> **The exercise**
Render every line of the rows below as a Markdown table with two columns, Number and Line. Number the lines in order and leave out the blank ones.

[Rows of pointing data]
══════════════════════════════
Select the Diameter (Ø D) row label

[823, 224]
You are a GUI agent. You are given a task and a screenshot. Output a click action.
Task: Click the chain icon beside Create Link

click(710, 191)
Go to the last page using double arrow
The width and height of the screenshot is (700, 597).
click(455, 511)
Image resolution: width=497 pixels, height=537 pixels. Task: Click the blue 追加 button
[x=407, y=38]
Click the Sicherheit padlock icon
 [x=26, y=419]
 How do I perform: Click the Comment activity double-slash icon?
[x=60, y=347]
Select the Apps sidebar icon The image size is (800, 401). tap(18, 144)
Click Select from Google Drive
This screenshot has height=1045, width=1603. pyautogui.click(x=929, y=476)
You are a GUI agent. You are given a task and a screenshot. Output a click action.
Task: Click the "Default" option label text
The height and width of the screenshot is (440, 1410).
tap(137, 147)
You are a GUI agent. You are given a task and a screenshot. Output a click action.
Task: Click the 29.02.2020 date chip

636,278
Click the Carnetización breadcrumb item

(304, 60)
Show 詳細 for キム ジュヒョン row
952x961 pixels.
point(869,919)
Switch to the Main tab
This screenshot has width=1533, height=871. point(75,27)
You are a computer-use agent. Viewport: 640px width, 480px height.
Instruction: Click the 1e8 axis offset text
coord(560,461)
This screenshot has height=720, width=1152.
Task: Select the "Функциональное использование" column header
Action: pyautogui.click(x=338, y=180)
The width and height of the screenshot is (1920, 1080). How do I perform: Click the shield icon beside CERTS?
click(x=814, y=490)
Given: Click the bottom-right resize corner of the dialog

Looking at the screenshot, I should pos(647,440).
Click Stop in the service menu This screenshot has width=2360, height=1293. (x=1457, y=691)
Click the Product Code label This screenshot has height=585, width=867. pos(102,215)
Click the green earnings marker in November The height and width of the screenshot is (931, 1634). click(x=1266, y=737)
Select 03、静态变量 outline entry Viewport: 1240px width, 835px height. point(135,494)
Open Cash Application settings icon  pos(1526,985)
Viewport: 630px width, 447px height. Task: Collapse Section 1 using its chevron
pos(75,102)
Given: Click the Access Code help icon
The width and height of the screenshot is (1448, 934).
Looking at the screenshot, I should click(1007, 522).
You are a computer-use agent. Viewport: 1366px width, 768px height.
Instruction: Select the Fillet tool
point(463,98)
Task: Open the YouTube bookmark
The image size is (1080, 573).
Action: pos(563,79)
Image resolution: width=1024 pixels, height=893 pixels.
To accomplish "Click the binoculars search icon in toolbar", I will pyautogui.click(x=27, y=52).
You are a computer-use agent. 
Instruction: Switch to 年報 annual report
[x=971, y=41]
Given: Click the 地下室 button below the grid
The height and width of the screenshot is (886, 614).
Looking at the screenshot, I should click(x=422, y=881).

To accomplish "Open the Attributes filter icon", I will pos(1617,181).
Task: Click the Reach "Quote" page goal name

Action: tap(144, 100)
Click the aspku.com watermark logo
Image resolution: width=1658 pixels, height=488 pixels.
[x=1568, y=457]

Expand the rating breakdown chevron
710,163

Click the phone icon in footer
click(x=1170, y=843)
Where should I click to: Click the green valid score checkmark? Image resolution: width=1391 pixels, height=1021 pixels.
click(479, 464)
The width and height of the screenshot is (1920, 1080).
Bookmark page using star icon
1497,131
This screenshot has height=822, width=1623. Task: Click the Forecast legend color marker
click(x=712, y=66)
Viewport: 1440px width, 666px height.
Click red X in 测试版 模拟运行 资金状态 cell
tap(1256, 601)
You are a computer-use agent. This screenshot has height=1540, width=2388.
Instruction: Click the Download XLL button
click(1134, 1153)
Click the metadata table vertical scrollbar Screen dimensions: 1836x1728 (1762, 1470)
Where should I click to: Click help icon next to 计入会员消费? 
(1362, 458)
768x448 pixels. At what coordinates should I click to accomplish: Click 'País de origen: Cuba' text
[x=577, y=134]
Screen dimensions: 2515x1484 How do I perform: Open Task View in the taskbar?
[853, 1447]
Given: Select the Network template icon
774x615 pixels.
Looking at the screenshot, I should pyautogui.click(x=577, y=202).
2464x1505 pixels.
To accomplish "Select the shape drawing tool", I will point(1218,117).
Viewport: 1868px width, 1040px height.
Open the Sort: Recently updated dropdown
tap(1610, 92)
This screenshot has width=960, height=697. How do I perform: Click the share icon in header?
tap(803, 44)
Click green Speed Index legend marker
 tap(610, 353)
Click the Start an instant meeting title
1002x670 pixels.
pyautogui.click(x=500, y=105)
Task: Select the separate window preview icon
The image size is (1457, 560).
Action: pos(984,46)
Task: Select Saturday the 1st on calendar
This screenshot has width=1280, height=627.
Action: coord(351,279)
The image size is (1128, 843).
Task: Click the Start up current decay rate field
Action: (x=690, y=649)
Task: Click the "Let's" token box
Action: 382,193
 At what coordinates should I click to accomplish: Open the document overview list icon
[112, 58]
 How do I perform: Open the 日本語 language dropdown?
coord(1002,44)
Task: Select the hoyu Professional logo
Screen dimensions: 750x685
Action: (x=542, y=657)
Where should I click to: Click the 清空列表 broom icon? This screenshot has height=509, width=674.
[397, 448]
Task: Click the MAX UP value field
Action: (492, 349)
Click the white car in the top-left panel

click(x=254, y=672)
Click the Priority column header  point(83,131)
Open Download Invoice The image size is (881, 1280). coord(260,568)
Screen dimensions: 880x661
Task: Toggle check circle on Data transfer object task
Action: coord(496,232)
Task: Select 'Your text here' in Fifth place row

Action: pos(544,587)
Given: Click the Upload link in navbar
══════════════════════════════
> **Answer to this task**
| Number | Line |
|---|---|
| 1 | Select the Diameter (Ø D) row label |
| 2 | [823, 224] |
| 3 | You are a GUI agent. You are given a task and a screenshot. Output a click action. |
| 4 | Task: Click the chain icon beside Create Link |
| 5 | click(710, 191) |
| 6 | Go to the last page using double arrow |
| 7 | The width and height of the screenshot is (700, 597). |
| 8 | click(455, 511) |
| 9 | Image resolution: width=497 pixels, height=537 pixels. Task: Click the blue 追加 button |
| 10 | [x=407, y=38] |
| 11 | Click the Sicherheit padlock icon |
| 12 |  [x=26, y=419] |
| 13 |  How do I perform: Click the Comment activity double-slash icon? |
| 14 | [x=60, y=347] |
| 15 | Select the Apps sidebar icon The image size is (800, 401). tap(18, 144) |
| 16 | Click Select from Google Drive |
| 17 | This screenshot has height=1045, width=1603. pyautogui.click(x=929, y=476) |
| 18 | You are a GUI agent. You are given a task and a screenshot. Output a click action. |
| 19 | Task: Click the "Default" option label text |
| 20 | The height and width of the screenshot is (440, 1410). |
| 21 | tap(137, 147) |
| 22 | You are a GUI agent. You are given a task and a screenshot. Output a click action. |
| 23 | Task: Click the 29.02.2020 date chip |
| 24 | 636,278 |
| 25 | Click the Carnetización breadcrumb item |
| 26 | (304, 60) |
| 27 | Show 詳細 for キム ジュヒョン row |
| 28 | 952x961 pixels. |
| 29 | point(869,919) |
| 30 | Switch to the Main tab |
| 31 | This screenshot has width=1533, height=871. point(75,27) |
| 32 | You are a computer-use agent. Viewport: 640px width, 480px height. |
| 33 | Instruction: Click the 1e8 axis offset text |
| 34 | coord(560,461) |
| 35 | This screenshot has height=720, width=1152. |
| 36 | Task: Select the "Функциональное использование" column header |
| 37 | Action: pyautogui.click(x=338, y=180) |
| 38 | The width and height of the screenshot is (1920, 1080). How do I perform: Click the shield icon beside CERTS? |
| 39 | click(x=814, y=490) |
| 40 | Given: Click the bottom-right resize corner of the dialog |
| 41 | Looking at the screenshot, I should pos(647,440). |
| 42 | Click Stop in the service menu This screenshot has width=2360, height=1293. (x=1457, y=691) |
| 43 | Click the Product Code label This screenshot has height=585, width=867. pos(102,215) |
| 44 | Click the green earnings marker in November The height and width of the screenshot is (931, 1634). click(x=1266, y=737) |
| 45 | Select 03、静态变量 outline entry Viewport: 1240px width, 835px height. point(135,494) |
| 46 | Open Cash Application settings icon  pos(1526,985) |
| 47 | Viewport: 630px width, 447px height. Task: Collapse Section 1 using its chevron |
| 48 | pos(75,102) |
| 49 | Given: Click the Access Code help icon |
| 50 | The width and height of the screenshot is (1448, 934). |
| 51 | Looking at the screenshot, I should click(1007, 522). |
| 52 | You are a computer-use agent. Viewport: 1366px width, 768px height. |
| 53 | Instruction: Select the Fillet tool |
| 54 | point(463,98) |
| 55 | Task: Open the YouTube bookmark |
| 56 | The image size is (1080, 573). |
| 57 | Action: pos(563,79) |
| 58 | Image resolution: width=1024 pixels, height=893 pixels. |
| 59 | To accomplish "Click the binoculars search icon in toolbar", I will pyautogui.click(x=27, y=52). |
| 60 | You are a computer-use agent.  |
| 61 | Instruction: Switch to 年報 annual report |
| 62 | [x=971, y=41] |
| 63 | Given: Click the 地下室 button below the grid |
| 64 | The height and width of the screenshot is (886, 614). |
| 65 | Looking at the screenshot, I should click(x=422, y=881). |
| 66 | To accomplish "Open the Attributes filter icon", I will pos(1617,181). |
| 67 | Task: Click the Reach "Quote" page goal name |
| 68 | Action: tap(144, 100) |
| 69 | Click the aspku.com watermark logo |
| 70 | Image resolution: width=1658 pixels, height=488 pixels. |
| 71 | [x=1568, y=457] |
| 72 | Expand the rating breakdown chevron |
| 73 | 710,163 |
| 74 | Click the phone icon in footer |
| 75 | click(x=1170, y=843) |
| 76 | Where should I click to: Click the green valid score checkmark? Image resolution: width=1391 pixels, height=1021 pixels. |
| 77 | click(479, 464) |
| 78 | The width and height of the screenshot is (1920, 1080). |
| 79 | Bookmark page using star icon |
| 80 | 1497,131 |
| 81 | This screenshot has height=822, width=1623. Task: Click the Forecast legend color marker |
| 82 | click(x=712, y=66) |
| 83 | Viewport: 1440px width, 666px height. |
| 84 | Click red X in 测试版 模拟运行 资金状态 cell |
| 85 | tap(1256, 601) |
| 86 | You are a computer-use agent. This screenshot has height=1540, width=2388. |
| 87 | Instruction: Click the Download XLL button |
| 88 | click(1134, 1153) |
| 89 | Click the metadata table vertical scrollbar Screen dimensions: 1836x1728 (1762, 1470) |
| 90 | Where should I click to: Click help icon next to 计入会员消费?  |
| 91 | (1362, 458) |
| 92 | 768x448 pixels. At what coordinates should I click to accomplish: Click 'País de origen: Cuba' text |
| 93 | [x=577, y=134] |
| 94 | Screen dimensions: 2515x1484 How do I perform: Open Task View in the taskbar? |
| 95 | [853, 1447] |
| 96 | Given: Select the Network template icon |
| 97 | 774x615 pixels. |
| 98 | Looking at the screenshot, I should pyautogui.click(x=577, y=202). |
| 99 | 2464x1505 pixels. |
| 100 | To accomplish "Select the shape drawing tool", I will point(1218,117). |
| 101 | Viewport: 1868px width, 1040px height. |
| 102 | Open the Sort: Recently updated dropdown |
| 103 | tap(1610, 92) |
| 104 | This screenshot has width=960, height=697. How do I perform: Click the share icon in header? |
| 105 | tap(803, 44) |
| 106 | Click green Speed Index legend marker |
| 107 |  tap(610, 353) |
| 108 | Click the Start an instant meeting title |
| 109 | 1002x670 pixels. |
| 110 | pyautogui.click(x=500, y=105) |
| 111 | Task: Select the separate window preview icon |
| 112 | The image size is (1457, 560). |
| 113 | Action: pos(984,46) |
| 114 | Task: Select Saturday the 1st on calendar |
| 115 | This screenshot has width=1280, height=627. |
| 116 | Action: coord(351,279) |
| 117 | The image size is (1128, 843). |
| 118 | Task: Click the Start up current decay rate field |
| 119 | Action: (x=690, y=649) |
| 120 | Task: Click the "Let's" token box |
| 121 | Action: 382,193 |
| 122 |  At what coordinates should I click to accomplish: Open the document overview list icon |
| 123 | [112, 58] |
| 124 |  How do I perform: Open the 日本語 language dropdown? |
| 125 | coord(1002,44) |
| 126 | Task: Select the hoyu Professional logo |
| 127 | Screen dimensions: 750x685 |
| 128 | Action: (x=542, y=657) |
| 129 | Where should I click to: Click the 清空列表 broom icon? This screenshot has height=509, width=674. |
| 130 | [397, 448] |
| 131 | Task: Click the MAX UP value field |
| 132 | Action: (492, 349) |
| 133 | Click the white car in the top-left panel |
| 134 | click(x=254, y=672) |
| 135 | Click the Priority column header  point(83,131) |
| 136 | Open Download Invoice The image size is (881, 1280). coord(260,568) |
| 137 | Screen dimensions: 880x661 |
| 138 | Task: Toggle check circle on Data transfer object task |
| 139 | Action: coord(496,232) |
| 140 | Task: Select 'Your text here' in Fifth place row |
| 141 | Action: pos(544,587) |
| 142 | Given: Click the Upload link in navbar |